People who read newspapers’ digital content tend to be younger, better-educated and more affluent than the print audience for newspapers, according to a new national survey of 5,034 households by Pulse Research conducted from July-September of this year.
The research confirms newspapers’ success in building a substantial, and desirable, online audience.
Pulse found that the average age of digital newspaper readers is 44, compared to an average age of 51 for print readers, with disproportionate representation for young adults in digital readership.
Among adults 30 and under, there are 60% more digital readers than print readers, for a breakdown of approximately 61% digital versus 39% print in this age set. In terms of income, the average household income of digital readers was $65,480, compared to $53,776 for print readers, and the proportion of digital readers in households with incomes over $100,000 per year was 82% higher than print readers.

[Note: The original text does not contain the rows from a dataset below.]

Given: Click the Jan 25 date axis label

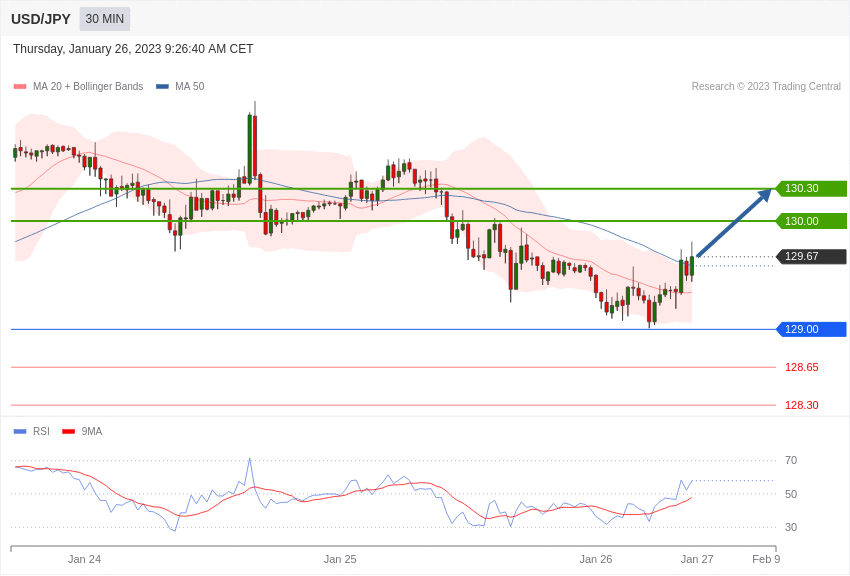Looking at the screenshot, I should pos(340,559).
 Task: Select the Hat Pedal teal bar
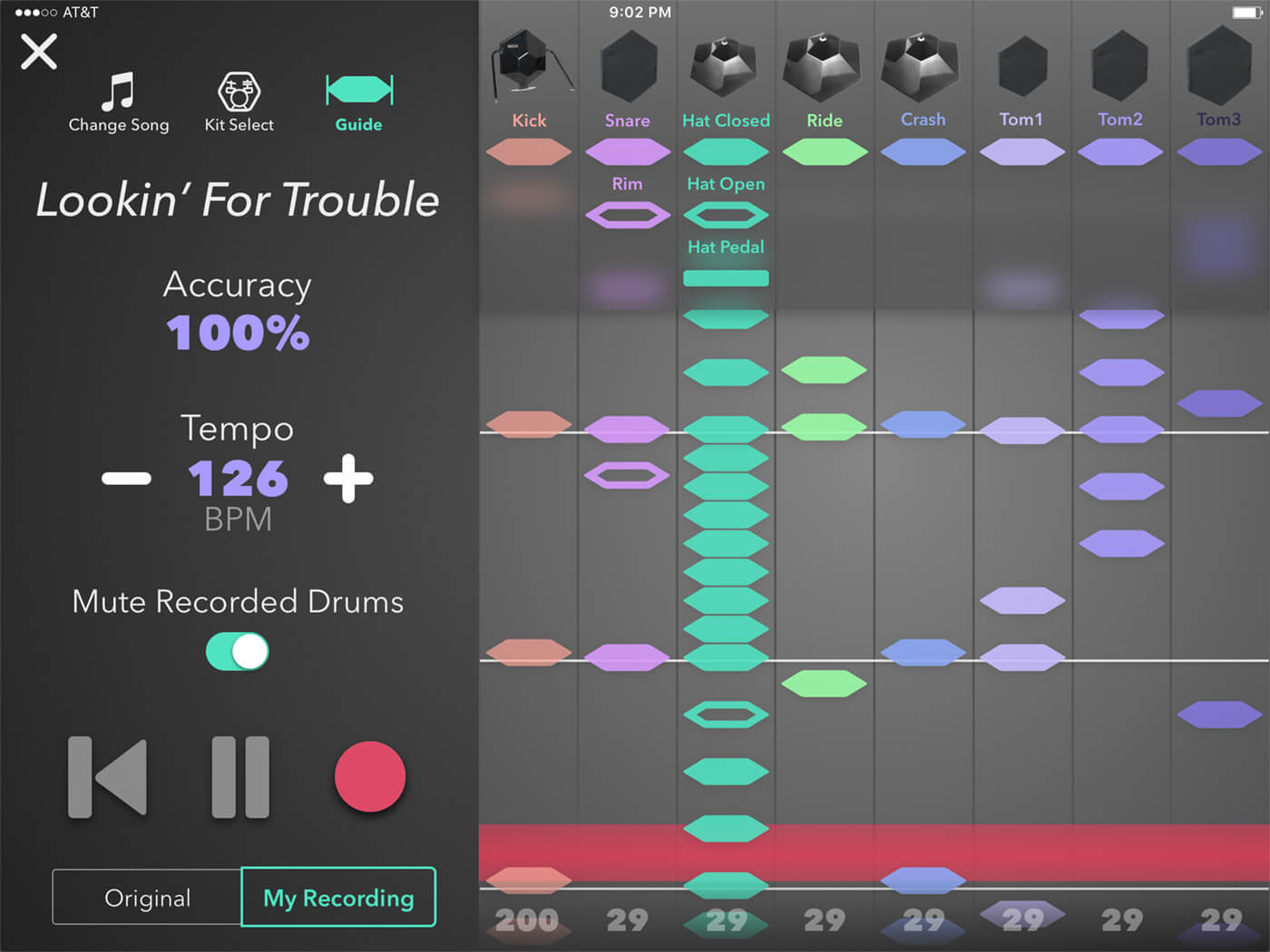click(x=726, y=278)
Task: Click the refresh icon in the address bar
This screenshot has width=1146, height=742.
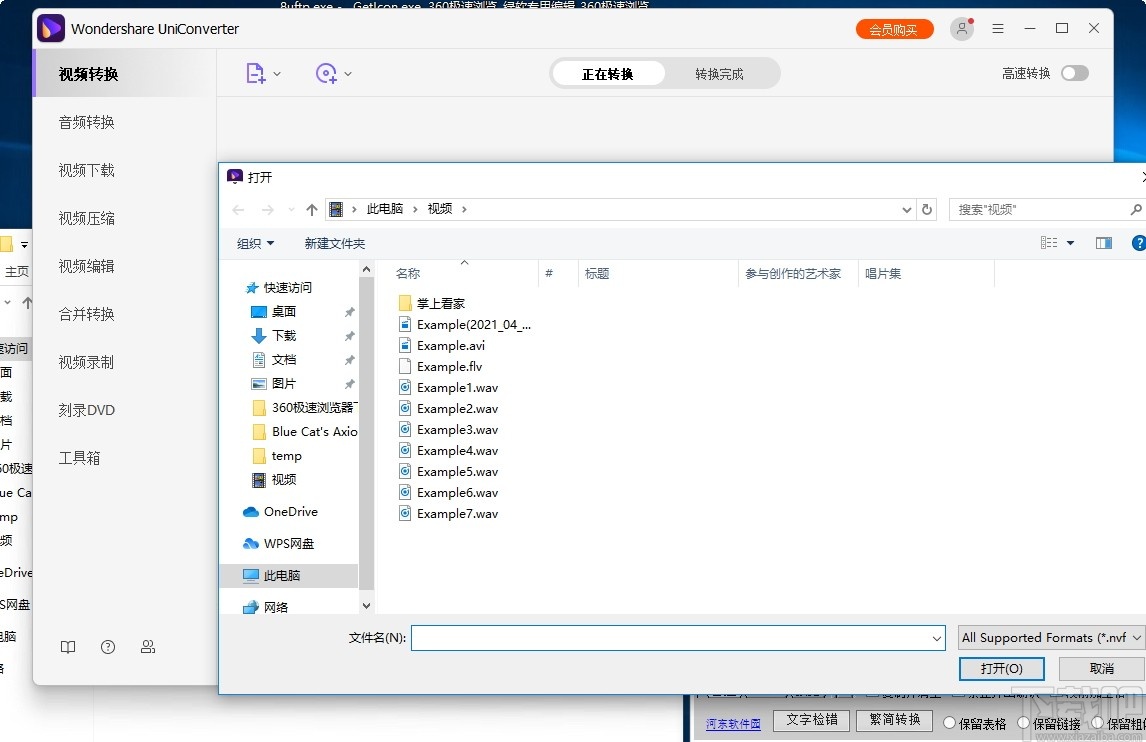Action: tap(926, 209)
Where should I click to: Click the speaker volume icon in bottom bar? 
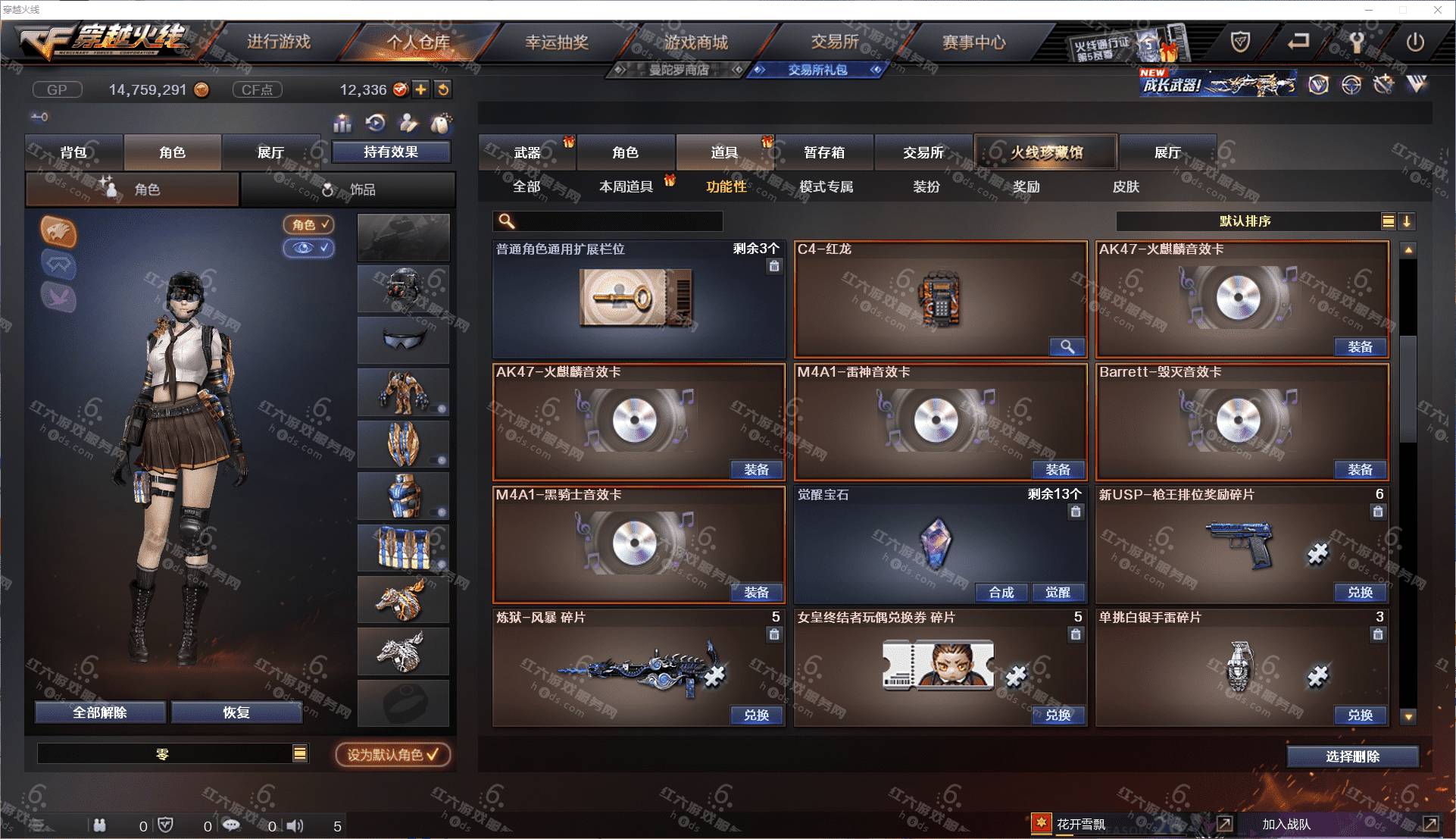point(295,825)
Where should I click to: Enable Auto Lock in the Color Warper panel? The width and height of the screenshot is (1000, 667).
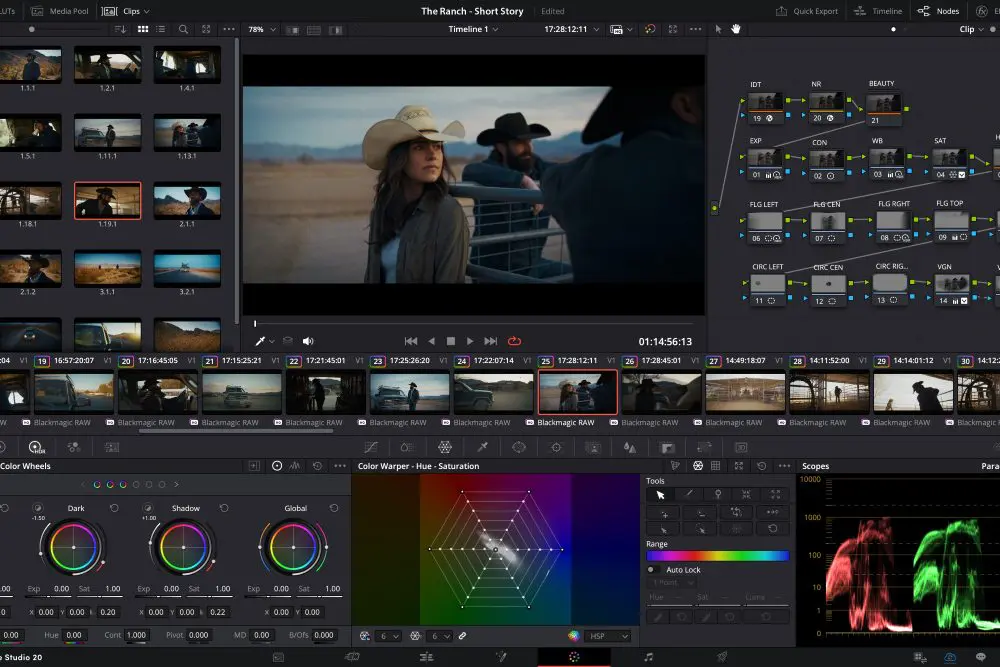coord(652,569)
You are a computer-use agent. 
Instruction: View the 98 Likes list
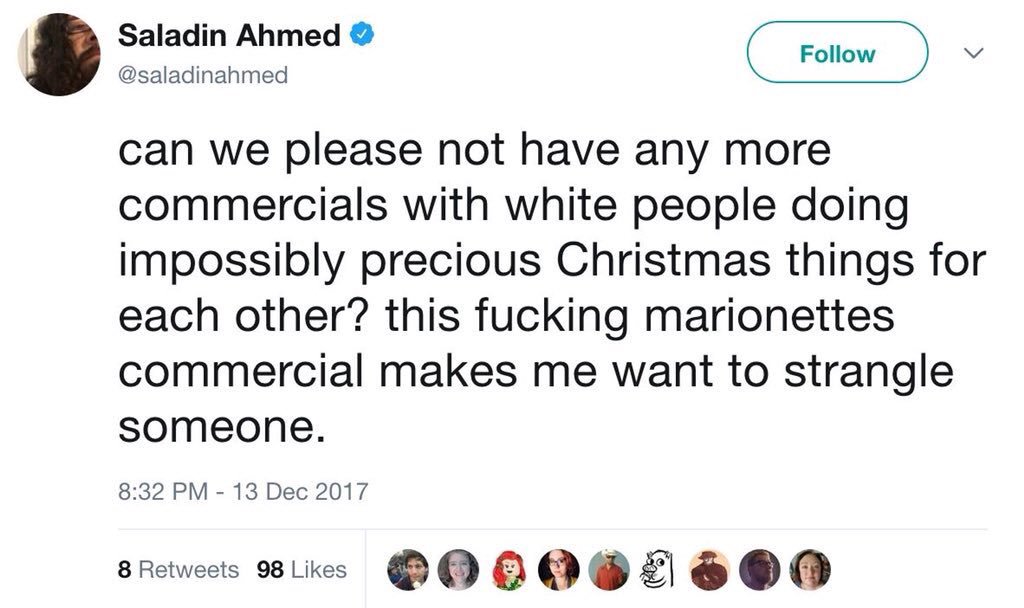[301, 570]
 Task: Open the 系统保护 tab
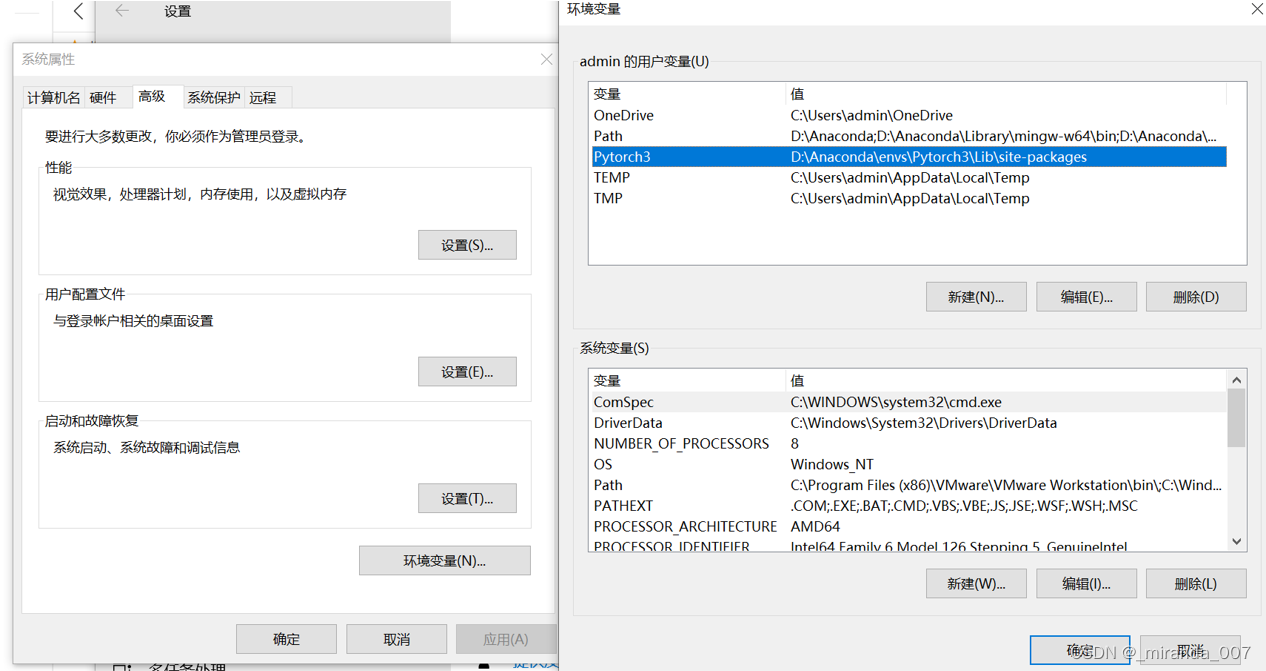[x=213, y=96]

Turning to education, digital readers are 22% more likely to have a college or post-graduate degree than print readers. They are also more likely to have families, with 48% of digital readers reporting they have children at home, compared to 32% of print readers -- perhaps reflecting the fact that older print readers’ children have already left home.
Higher average household income is accompanied by greater likelihood to make big-ticket items, with 7.6% of digital newspaper readers planning to buy a home in the next year, versus 5.2% of print households. Similarly, 8.4% of digital readers plan to buy a new car in this time frame, compared to 6.8% of print readers, while 24.4% of digital readers plan to buy furniture, compared to 16.2% for print readers.